Work to complete
Give back exactly the lines of the material below, starting with the line with "encs (67, 780)" and going on through the line with "Tiberium (54, 748)".

++++++

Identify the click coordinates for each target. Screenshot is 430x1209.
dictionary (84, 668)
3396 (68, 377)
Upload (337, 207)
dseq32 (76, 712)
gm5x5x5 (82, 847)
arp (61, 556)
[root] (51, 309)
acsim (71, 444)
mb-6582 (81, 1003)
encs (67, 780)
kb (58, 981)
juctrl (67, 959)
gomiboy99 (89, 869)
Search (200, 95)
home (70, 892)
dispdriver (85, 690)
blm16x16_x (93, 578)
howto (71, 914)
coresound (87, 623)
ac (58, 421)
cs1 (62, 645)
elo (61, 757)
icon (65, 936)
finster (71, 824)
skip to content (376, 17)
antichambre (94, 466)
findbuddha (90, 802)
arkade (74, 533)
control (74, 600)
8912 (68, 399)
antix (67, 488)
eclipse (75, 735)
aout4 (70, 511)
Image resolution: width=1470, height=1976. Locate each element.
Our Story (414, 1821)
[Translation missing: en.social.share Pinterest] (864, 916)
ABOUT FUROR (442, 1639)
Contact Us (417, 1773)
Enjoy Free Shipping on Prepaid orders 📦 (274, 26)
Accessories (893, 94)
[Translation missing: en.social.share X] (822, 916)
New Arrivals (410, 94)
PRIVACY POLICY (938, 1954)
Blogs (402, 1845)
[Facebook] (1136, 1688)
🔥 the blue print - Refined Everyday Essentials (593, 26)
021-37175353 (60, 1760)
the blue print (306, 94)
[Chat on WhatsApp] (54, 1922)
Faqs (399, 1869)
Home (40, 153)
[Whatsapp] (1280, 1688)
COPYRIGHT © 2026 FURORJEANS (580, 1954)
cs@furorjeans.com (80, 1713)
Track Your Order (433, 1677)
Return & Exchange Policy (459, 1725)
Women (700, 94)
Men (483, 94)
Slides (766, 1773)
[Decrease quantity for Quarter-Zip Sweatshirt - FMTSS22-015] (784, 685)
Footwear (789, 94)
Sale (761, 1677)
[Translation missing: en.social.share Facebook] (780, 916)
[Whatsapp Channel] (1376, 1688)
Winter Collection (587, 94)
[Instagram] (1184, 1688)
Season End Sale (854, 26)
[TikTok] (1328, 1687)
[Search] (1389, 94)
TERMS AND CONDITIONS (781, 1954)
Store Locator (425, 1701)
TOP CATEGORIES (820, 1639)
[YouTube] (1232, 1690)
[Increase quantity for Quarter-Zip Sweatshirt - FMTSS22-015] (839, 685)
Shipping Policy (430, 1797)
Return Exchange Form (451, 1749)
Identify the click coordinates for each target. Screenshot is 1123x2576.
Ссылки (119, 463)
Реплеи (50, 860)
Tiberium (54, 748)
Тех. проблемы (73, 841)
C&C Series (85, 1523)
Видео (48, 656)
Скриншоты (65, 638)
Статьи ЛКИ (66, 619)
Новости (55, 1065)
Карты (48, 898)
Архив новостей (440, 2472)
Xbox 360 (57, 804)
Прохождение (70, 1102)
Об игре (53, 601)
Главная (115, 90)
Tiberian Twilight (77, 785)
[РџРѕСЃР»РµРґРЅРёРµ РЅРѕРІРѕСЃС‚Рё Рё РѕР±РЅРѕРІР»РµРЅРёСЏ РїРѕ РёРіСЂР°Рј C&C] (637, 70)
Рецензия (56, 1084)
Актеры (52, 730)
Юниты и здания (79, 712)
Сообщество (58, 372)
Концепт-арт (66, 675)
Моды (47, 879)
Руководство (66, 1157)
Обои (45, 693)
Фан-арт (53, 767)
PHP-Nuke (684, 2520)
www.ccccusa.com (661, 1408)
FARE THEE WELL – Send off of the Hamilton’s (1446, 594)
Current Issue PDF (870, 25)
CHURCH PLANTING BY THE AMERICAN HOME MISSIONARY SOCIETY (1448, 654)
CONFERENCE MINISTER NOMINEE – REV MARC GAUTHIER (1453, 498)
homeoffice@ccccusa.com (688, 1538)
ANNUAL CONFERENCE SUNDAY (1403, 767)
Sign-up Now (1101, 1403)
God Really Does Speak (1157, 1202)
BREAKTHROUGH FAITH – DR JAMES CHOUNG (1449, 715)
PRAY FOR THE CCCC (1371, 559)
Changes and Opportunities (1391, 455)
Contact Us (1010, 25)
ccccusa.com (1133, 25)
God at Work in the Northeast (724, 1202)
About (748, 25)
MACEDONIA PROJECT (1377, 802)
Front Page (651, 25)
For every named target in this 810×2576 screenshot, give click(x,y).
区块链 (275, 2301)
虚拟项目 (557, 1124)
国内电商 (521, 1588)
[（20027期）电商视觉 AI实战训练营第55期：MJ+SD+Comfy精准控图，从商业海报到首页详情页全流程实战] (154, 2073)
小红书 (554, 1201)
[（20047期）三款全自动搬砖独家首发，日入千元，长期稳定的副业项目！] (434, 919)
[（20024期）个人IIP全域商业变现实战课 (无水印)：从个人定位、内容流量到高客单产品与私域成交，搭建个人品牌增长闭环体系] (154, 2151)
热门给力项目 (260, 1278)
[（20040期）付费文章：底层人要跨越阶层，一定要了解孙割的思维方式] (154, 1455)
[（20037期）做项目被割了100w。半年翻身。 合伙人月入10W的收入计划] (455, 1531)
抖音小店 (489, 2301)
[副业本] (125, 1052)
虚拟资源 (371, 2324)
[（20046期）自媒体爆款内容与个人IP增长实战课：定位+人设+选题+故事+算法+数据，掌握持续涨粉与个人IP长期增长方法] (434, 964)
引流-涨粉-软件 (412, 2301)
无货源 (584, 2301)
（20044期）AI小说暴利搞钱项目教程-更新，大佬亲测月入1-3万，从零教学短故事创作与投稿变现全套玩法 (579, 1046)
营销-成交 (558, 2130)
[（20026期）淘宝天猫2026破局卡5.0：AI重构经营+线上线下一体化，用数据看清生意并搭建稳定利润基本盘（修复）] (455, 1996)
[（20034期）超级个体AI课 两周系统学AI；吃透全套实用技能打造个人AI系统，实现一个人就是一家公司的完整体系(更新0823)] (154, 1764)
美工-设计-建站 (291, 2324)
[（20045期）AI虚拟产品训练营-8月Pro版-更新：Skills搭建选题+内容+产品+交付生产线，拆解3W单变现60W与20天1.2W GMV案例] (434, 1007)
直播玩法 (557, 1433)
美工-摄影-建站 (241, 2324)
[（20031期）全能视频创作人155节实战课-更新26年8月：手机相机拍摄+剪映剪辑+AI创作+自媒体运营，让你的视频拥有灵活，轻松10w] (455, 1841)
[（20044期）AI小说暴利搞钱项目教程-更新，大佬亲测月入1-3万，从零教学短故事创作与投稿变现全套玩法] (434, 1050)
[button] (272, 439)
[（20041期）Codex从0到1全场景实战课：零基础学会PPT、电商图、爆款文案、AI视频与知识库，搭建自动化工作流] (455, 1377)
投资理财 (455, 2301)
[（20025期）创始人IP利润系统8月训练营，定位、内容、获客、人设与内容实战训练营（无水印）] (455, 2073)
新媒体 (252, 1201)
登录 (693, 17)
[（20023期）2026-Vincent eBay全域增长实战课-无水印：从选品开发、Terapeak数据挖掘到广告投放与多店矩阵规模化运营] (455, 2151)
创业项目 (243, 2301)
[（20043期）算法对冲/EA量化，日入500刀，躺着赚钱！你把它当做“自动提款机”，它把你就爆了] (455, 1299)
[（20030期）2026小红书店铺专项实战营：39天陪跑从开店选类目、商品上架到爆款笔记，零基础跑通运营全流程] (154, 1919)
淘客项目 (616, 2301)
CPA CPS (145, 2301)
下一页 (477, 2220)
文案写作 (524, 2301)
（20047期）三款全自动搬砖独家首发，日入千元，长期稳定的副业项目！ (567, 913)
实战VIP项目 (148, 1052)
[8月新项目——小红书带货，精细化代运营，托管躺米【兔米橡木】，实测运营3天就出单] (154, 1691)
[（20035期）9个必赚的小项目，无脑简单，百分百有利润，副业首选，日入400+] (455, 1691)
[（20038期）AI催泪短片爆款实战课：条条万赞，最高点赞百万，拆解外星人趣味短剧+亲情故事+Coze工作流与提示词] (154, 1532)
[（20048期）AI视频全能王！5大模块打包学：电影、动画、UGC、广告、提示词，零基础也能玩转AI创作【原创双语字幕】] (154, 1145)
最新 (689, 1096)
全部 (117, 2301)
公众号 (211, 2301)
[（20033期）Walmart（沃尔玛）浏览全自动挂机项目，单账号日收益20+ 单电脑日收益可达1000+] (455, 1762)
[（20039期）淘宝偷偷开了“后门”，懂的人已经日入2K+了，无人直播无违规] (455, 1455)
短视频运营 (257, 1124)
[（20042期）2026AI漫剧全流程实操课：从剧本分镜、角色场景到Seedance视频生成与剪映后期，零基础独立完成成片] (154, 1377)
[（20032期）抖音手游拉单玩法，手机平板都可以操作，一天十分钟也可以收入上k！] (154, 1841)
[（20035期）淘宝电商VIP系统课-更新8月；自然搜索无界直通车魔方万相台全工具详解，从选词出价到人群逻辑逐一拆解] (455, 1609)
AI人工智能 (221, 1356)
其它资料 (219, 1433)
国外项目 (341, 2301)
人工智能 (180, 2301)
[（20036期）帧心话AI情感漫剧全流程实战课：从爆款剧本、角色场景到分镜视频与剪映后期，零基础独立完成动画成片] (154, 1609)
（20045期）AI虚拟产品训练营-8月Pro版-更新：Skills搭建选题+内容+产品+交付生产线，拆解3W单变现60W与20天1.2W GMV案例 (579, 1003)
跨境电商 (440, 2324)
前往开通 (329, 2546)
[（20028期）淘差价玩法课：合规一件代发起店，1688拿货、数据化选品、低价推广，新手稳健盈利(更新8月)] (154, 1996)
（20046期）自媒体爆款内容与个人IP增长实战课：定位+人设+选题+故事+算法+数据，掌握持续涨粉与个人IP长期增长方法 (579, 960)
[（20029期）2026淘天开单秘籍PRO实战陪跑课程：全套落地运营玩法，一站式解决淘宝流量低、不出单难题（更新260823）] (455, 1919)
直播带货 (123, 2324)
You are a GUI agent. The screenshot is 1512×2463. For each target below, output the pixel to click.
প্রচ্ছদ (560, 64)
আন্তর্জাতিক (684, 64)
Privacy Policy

++++++

Completed exercise
encs (67, 780)
kb (58, 981)
juctrl (67, 959)
gomiboy99 (89, 869)
Search (200, 95)
home (70, 892)
dispdriver (85, 690)
blm16x16_x (93, 578)
howto (71, 914)
coresound (87, 623)
ac (58, 421)
cs1 (62, 645)
elo (61, 757)
icon (65, 936)
finster (71, 824)
skip to content (376, 17)
antichambre (94, 466)
findbuddha (90, 802)
arkade (74, 533)
control (74, 600)
8912 (68, 399)
antix (67, 488)
eclipse (75, 735)
aout4 (70, 511)
Image resolution: width=1470, height=1976. Locate each element.
Our Story (414, 1821)
[Translation missing: en.social.share Pinterest] (864, 916)
ABOUT FUROR (442, 1639)
Contact Us (417, 1773)
Enjoy Free Shipping on Prepaid orders 📦 (274, 26)
Accessories (893, 94)
[Translation missing: en.social.share X] (822, 916)
New Arrivals (410, 94)
PRIVACY POLICY (938, 1954)
Blogs (402, 1845)
[Facebook] (1136, 1688)
🔥 the blue print - Refined Everyday Essentials (593, 26)
021-37175353 (60, 1760)
the blue print (306, 94)
[Chat on WhatsApp] (54, 1922)
Faqs (399, 1869)
Home (40, 153)
[Whatsapp] (1280, 1688)
COPYRIGHT © 2026 FURORJEANS (580, 1954)
cs@furorjeans.com (80, 1713)
Track Your Order (433, 1677)
Return & Exchange Policy (459, 1725)
Women (700, 94)
Men (483, 94)
Slides (766, 1773)
[Decrease quantity for Quarter-Zip Sweatshirt - FMTSS22-015] (784, 685)
Footwear (789, 94)
Sale (761, 1677)
[Translation missing: en.social.share Facebook] (780, 916)
[Whatsapp Channel] (1376, 1688)
Winter Collection (587, 94)
[Instagram] (1184, 1688)
Season End Sale (854, 26)
[TikTok] (1328, 1687)
[Search] (1389, 94)
TERMS AND CONDITIONS (781, 1954)
Store Locator (425, 1701)
TOP CATEGORIES (820, 1639)
[YouTube] (1232, 1690)
[Increase quantity for Quarter-Zip Sweatshirt - FMTSS22-015] (839, 685)
Shipping Policy (430, 1797)
Return Exchange Form (451, 1749)
Identify the click coordinates for each target. Screenshot is 1123x2576.
Ссылки (119, 463)
Реплеи (50, 860)
Tiberium (54, 748)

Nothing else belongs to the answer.